San Roman Church, Toledo

Just a little over two weeks ago, I was in Madrid and Toledo for four days.  Partly to relax but also curious about Toledo's heritage as a city of all three Abrahamic faiths, I went to the former taifa and Castilian capital.  First under al-Mam'un (King of Toledo 1043-1075), then Alfonso the Brave (King of Galicia, and Castile and Léon 1072-1109), it was in Toledo where Peter the Venerable commissioned the first translation of the Qur'an into Latin.  Until Ferdinand and Isabella's abrogation of Granada's 1492 treaty of capitulation, Christians, Jews, and Muslims in Spain were largely free to practice their faith and speak their preferred tongue.  Some even claim that Cervantes was no author of Don Quixote de la Mancha, but merely the promoter of an earlier Arabic work.    

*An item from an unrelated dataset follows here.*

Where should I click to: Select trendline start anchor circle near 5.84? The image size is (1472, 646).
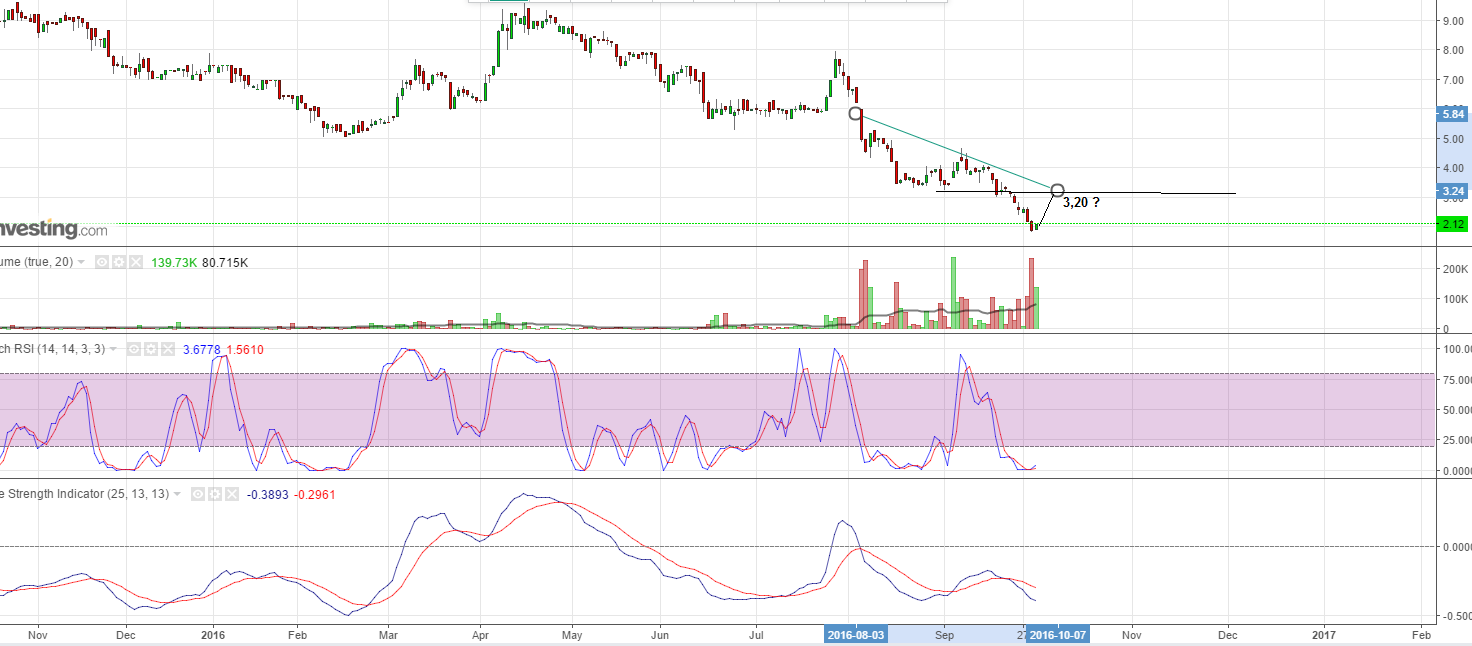tap(855, 114)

Synagogue Maria la Blanca, Toledo
What beauty the Toledo of the past created!  San Roman, a church built well after the reconquista, is decorated with Arabic calligraphy and Christian icons; some swear that the horseshoe arches and the decorative arts of Maria la Blanca and the Synagogue of el Transito (Sinagoga del Tránsito) resemble the architecture of the Great Mosque of Cordoba or that of the Umayyad Mosque in Damascus.       

* I hope my translation is faithful to Cervantes' original words.  It was "Toledo peñacosa pesadumbre.  Gloria de España y luz de sus ciudades".